— begin TEXT SECTION —

More crap ideas

May 30th, 2003

Now I’m getting really pissed off. A few months ago I submitted a response via STAND to the government’s consultation exercise on “entitlement” cards. I said they were a bad idea and I wanted none of it - although I probably made it a bit more eloquent than that.

Now I’m not the most involved person in the political process - in fact despite my best intentions I could probably be described as apathetic. Sure, I get wound up enough to shout at politicians when they’re being Paxmanned on Newsnight, but seldom do I get wound up enough about something to start writing to my MP, even assuming he’d take a blind bit of notice (I assume that as he’s a junior minister at the Home Office, his decisions are made for him by the Whips Office and I’m as likely to change his mind by farting a protest song outside the Palace of Westminster as I am by writing.)

— end TEXT SECTION —

EXERCISE PROMPT: Please transcribe the post on entitlement cards word for word, from "May 30th, 2003" to "eloquent than that.".

— begin SUPPLIED INFORMATION —

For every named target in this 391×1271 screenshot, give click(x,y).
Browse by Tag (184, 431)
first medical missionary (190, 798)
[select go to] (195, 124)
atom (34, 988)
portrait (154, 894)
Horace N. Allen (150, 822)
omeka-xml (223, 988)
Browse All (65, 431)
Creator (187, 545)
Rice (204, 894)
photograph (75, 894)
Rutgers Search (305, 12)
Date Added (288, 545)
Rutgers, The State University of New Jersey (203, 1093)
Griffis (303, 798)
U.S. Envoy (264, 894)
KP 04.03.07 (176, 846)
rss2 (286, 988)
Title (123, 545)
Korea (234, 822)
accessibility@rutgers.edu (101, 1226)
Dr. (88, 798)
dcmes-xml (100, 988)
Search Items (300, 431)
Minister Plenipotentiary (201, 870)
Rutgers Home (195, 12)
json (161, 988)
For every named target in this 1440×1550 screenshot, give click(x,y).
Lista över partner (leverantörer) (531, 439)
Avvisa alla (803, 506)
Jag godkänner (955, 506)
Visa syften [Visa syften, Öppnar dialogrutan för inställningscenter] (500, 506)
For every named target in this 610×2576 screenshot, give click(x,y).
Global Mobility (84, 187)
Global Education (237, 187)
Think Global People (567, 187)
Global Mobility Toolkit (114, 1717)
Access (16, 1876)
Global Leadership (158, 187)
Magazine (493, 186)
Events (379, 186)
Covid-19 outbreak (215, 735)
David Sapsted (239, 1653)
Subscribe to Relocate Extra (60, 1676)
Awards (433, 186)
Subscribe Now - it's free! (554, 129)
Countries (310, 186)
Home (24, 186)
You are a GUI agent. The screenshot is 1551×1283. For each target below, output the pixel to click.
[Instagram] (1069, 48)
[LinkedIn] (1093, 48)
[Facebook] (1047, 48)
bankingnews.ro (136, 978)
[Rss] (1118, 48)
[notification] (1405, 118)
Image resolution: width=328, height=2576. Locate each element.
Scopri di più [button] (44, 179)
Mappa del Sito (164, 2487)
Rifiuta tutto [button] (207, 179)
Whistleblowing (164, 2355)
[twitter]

— end SUPPLIED INFORMATION —

FINISHED EXERCISE:
May 30th, 2003

Now I’m getting really pissed off. A few months ago I submitted a response via STAND to the government’s consultation exercise on “entitlement” cards. I said they were a bad idea and I wanted none of it - although I probably made it a bit more eloquent than that.